West African leaders, including Togo President Faure Gnassingbe, are to meet in emergency session on Saturday to chart a way out of the crisis in Guinea that experts warn if unchecked could erupt into a civil war and destabilise the region.
They are under pressure to adopt a tough line against the military junta led by Captain Moussa Dadis Camara who seized power last December shortly after the death of longtime strongman Lansana Conte.Last month's deadly crackdown on an opposition demonstration and Camara's intention to stand for elections despite his earlier pledge that he would stay out of the January presidential race, have raised tensions at home and infuriated the international community.
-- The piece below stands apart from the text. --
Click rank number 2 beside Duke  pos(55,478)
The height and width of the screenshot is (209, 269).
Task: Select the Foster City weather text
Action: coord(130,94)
With three months until the vote and warnings the security situation is deteriorating in Guinea, the 15-country Economic Community for West African States (ECOWAS) is under pressure to adopt a tough position against the regime and prevent the country sliding into further turmoil.
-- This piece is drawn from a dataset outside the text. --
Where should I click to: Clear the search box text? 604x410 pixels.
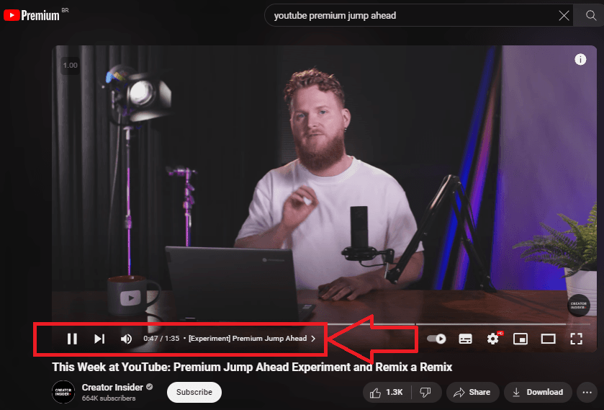564,16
Nigeria, which holds the rotating presidency of ECOWAS, has hinted that sanctions are most likely to be slapped against the regime.
The UN special representative for West Africa Said Djinnit said it was important that ECOWAS takes a position against the junta especially in the wake of "massive violations of human rights".
"It is in the interest of the ECOWAS to help prevent the situation in Guinea from deteriorating further because its repercussions could be catastrophic," Djinnit said ahead of the talks in Nigeria's administrative capital Abuja.
The United Nations on Friday said it would launch an investigation into the September 28 massacre of opposition activists in which 157 people died and over a thousand injured and women raped.
The International Criminal Court in the Hague is also investigating the football stadium rally mass killings.
The Camara-led junta already faces an African Union deadline on Saturday for the military leaders to rule themselves out of the upcoming vote.
International, regional and opposition groups want the junta to step aside to allow for free and credible elections in the world's top bauxite exporter.
Burkina Faso President Blaise Compaore, ECOWAS' chosen facilitator on easing the crisis in Guinea, will outline his proposals for a speedy resolution of the crisis in the west African country.
"The president will in Nigeria ... explain to his west African counterparts proposals for a quick solution to the crisis in Guinea," one of Compaore's advisers said in Ouagadougou.
The International Crisis Group think tank warned: "If military rule in Guinea is not rapidly ended, there is a serious risk the country will slide into a civil war that could destabilise all West Africa".
But a junta spokesman, speaking in Ouagadougou Friday, brushed off reports of mounting tensions.
"Guinea is doing well, we experience more external than internal pressure," Idrissa Cherif, a special envoy for Camara, told Burkina Faso national television.
The leaders will also discuss Niger where President Mamadou Tandja defied domestic and international protests against his bid to cling to power beyond the then legal limit of two terms.
Following the August constitutional referendum which saw him extend his grip on power, Tandja is due to hold legislative elections on Tuesday. The opposition is boycotting the vote and anti-vote demonstrations are planned for Saturday.